JAMA: The Importance of Continued U.S. Investment to Sustain Momentum Toward Global Health Security
Jennifer B. Nuzzo, senior associate at the Johns Hopkins Center for Health Security and visiting associate professor at Johns Hopkins Bloomberg School of Public Health; Anita J. Cicero, deputy director of the Johns Hopkins Center for Health Security; and Thomas V. Inglesby, director of the Johns Hopkins Center for Health Security

“…[T]he work of the [Global Health Security Agenda (GHSA)], including motivating and assisting countries to improve their capacities to prevent epidemics like Ebola from reoccurring, is now at a crossroad. Even though senior officials in the Trump administration have voiced support for the GHSA, and at a recent GHSA ministerial meeting in Uganda signed onto the Kampala Declaration to extend the GHSA for at least another five years, U.S. funding for the initiative is ending and no commitment for future financial support has been made. Without additional funding, prospects for the next phase of the GHSA will be endangered. It is important for the United States to commit to support the GHSA to help protect the nation and the rest of the world from epidemic disease. … As the GHSA enters its second phase, countries will look for signs of continued U.S. support.

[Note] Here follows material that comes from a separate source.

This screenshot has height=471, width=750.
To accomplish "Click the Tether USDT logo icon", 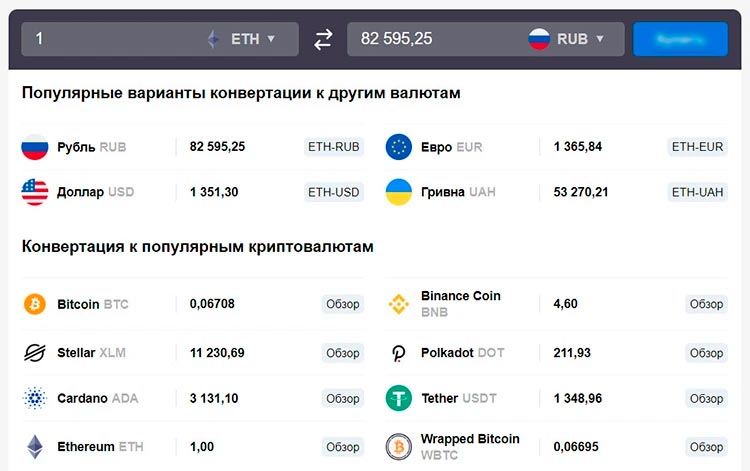I will (398, 398).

Failing to allocate additional GHSA funding would send a negative signal to international partners which may erode the initiative’s political capital and diminish other countries’ commitments. Tempering international will would reverse momentum of the first few years of GHSA. U.S. leadership in global health security via the GHSA is not merely important for preserving international commitment. It is also, as U.S. Secretary of State Tillerson recently said, vital to U.S. national security interests. If vulnerable countries do not have the capacity to quickly cope with disease outbreaks, those outbreaks are more likely to spread internationally, including to the United States. The GHSA is a powerful tool for helping to ensure that global gaps in health security are addressed before disease outbreaks occur. It is an international effort worthy of continued U.S. investment and support” (11/30).